Today’s addition is the smallest of Waymo’s coverage areas for the time being, about on par with Atlanta at around 60 square miles. Its Phoenix and San Francisco service areas each cover hundreds of square miles, while Austin and LA are both a bit over a hundred currently.
But the company isn’t stopping there – it has 11 cities listed as “up next,” and 12 more that it’s currently collecting driving experience in. That includes two overseas locations, with London and Tokyo coming soon.
Waymo claims its driverless taxis result in a ten-fold reduction in serious injuries, and has released actual studies, submitted for peer review, based on internal data shared with the public.
How does this stack up to the competition? (Namely: Tesla)
Waymo’s primary competition at this time is Tesla. It used to be accompanied by Cruise, but after a human driver struck a pedestrian into the path of a Cruise vehicle and the Cruise vehicle dragged the pedestrian for some distance, and then Cruise withheld data from regulators, the company shut down its operations.

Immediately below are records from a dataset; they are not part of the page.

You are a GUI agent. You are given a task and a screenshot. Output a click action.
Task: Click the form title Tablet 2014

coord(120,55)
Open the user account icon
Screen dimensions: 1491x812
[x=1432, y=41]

Tesla currently sells a system that it calls “Full Self-Driving” (FSD), which it has sold since 2016.
Notably, FSD is not an actual driverless system, unlike Waymo. Waymo is SAE “level 4,” which means it can operate with no driver in the vehicle in limited circumstances (in this case, geofenced areas). Tesla is still “level 2,” as it requires an attentive human operator who takes responsibility for the car at all times. (Inbetween is level 3, like Mercedes’ DRIVE PILOT system).
Tesla also shares some FSD data, and claims a 5-7x improvement in various types of collisions – an impressive, but lower number than Waymo’s claim.
But Tesla’s data is significantly less robust, and Tesla likes to take credit when FSD works, and blame external factors when it doesn’t.
There is third-party crowdsourced data available, but it’s quite limited as well. Nevertheless, it was enough for one insurance company to recently offer 50% off FSD-driven miles.
The two companies differ in their approach to self-driving sensors – Waymo uses LiDAR, whereas Tesla uses vision-only. Each has its advantages, though the cost advantage of cameras is rapidly dwindling, and most observers think LiDAR is the more robust solution.
Beyond the consumer-available FSD, Tesla has a competing ride-hailing service which it calls “Robotaxi” and operates in two cities.
Unlike Waymo, Tesla’s competing “Robotaxi” service has required an attentive human operator. It currently operates a small fleet of cars in two cities, Austin and San Francisco, and has made no dearth of mistakes.
In Austin, Tesla’s Robotaxis always had an attentive safety monitor in the passenger or driver seat, but that changed today, as Tesla just announced (during the writing of this article) that it will start offering drives with no safety monitor in the car.
This would mark the first level 4 service that Tesla has offered to date, even though its Robotaxis are significantly more crash-prone, even with safety monitors, than a human driver.
Meanwhile, in Tesla’s San Francisco Robotaxis, the operator is still in the driver’s seat – and often drives the car. Tesla said that most rides activate FSD at least some of the time, which means some of them don’t activate it at all. And Tesla can’t just decide to kick the drivers out – it hasn’t even applied for the permits required to do that in California yet.
And so, the Tesla-branded “Robotaxi” differs significantly from an actual robotaxi in that it was not actually a robot taxi – until mere minutes ago, when Tesla banished safety drivers from the car in Austin. Just as Full Self-Driving differs from actual full self-driving in that it doesn’t actually drive itself (…yet?).
Meanwhile, Tesla claimed that by the end of 2025, it would have robotaxi coverage for half the US population. As of today, in 2026, that number has just increased to the tens of thousands of people living in Tesla’s Austin service area. And long ago, Tesla claimed that owners would be able to earn money by sending their cars out as robotaxis, but that has not materialized, either.
But none of this has stopped Tesla’s bad CEO Elon Musk from declaring victory over Waymo, claiming that it “never had a chance” against the Tesla system which it continues to perform better than.
That said, Waymo has its own problems too. Right as its founder trashed Tesla’s approach this week, Waymo was criticized for not stopping for school buses.